» Dataset records:
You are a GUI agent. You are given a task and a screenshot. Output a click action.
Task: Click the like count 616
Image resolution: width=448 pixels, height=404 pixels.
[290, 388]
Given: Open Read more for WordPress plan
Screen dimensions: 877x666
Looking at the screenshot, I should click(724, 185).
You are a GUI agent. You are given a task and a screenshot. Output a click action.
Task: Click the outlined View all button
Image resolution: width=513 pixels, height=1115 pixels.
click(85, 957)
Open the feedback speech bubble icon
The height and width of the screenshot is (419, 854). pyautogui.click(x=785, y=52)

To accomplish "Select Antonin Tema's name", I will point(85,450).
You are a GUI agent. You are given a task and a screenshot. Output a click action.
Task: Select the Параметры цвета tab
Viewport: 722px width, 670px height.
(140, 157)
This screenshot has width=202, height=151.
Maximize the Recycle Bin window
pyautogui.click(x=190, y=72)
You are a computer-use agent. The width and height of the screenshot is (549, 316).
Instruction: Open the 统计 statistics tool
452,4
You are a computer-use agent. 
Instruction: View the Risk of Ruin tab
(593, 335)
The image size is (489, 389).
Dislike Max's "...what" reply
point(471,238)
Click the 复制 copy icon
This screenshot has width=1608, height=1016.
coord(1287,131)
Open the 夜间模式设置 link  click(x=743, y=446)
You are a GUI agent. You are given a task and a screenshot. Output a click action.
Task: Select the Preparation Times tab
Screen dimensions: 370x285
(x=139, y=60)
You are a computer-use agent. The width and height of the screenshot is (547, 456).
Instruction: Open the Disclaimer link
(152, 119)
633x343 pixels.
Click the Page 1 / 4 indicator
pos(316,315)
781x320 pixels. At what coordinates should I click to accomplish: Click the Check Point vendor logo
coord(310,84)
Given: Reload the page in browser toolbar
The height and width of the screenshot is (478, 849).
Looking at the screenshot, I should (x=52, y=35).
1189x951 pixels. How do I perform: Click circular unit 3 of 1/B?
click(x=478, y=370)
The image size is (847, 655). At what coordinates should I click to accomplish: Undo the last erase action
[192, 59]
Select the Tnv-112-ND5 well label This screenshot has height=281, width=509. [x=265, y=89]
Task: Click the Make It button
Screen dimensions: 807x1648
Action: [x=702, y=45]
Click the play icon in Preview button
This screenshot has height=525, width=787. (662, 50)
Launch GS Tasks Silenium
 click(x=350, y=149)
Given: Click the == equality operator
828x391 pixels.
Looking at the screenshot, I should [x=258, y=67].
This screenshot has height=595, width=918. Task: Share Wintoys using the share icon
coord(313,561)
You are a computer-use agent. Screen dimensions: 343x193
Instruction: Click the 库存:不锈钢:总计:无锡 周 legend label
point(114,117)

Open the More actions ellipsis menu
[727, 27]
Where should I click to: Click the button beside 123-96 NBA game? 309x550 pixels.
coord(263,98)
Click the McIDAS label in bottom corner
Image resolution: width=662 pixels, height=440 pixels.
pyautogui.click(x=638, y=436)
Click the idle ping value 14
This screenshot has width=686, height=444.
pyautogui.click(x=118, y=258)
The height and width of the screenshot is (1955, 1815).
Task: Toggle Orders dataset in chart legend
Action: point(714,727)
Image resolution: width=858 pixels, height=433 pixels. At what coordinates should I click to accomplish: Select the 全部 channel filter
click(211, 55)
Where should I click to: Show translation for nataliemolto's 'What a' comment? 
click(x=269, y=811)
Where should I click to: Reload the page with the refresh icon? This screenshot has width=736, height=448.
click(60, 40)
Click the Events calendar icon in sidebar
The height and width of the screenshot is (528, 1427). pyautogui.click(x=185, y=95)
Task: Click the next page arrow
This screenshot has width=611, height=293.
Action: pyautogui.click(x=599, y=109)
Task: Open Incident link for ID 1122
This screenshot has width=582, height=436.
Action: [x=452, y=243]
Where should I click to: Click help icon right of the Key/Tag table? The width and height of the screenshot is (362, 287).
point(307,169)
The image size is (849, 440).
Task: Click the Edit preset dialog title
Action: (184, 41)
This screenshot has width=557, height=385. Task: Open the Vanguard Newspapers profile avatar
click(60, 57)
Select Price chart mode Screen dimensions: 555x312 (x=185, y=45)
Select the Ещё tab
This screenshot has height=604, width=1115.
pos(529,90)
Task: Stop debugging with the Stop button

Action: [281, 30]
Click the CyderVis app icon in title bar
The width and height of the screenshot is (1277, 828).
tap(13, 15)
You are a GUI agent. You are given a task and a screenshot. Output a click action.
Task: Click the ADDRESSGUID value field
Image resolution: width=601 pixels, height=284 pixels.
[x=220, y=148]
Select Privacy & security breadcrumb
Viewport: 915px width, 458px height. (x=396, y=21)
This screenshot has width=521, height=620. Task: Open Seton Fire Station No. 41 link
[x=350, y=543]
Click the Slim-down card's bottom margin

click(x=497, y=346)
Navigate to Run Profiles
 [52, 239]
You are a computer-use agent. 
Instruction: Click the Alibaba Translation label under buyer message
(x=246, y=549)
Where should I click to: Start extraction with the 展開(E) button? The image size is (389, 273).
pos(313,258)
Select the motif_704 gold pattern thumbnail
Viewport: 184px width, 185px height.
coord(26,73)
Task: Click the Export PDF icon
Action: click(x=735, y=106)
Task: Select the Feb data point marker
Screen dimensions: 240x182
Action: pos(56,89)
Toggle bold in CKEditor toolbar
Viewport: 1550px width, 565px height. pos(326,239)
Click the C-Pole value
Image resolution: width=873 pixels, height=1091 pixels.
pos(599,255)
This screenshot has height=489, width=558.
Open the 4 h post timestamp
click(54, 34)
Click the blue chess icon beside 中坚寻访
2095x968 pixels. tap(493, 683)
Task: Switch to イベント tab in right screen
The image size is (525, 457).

» About this task: Every line containing the word "computer" must be copied from the material above.

» Result of this task:
You are a computer-use agent. The width and height of the screenshot is (549, 316).
You are a computer-use agent. 
You are a computer-use agent. The width and height of the screenshot is (547, 456).
You are a computer-use agent. Screen dimensions: 343x193
You are a computer-use agent. 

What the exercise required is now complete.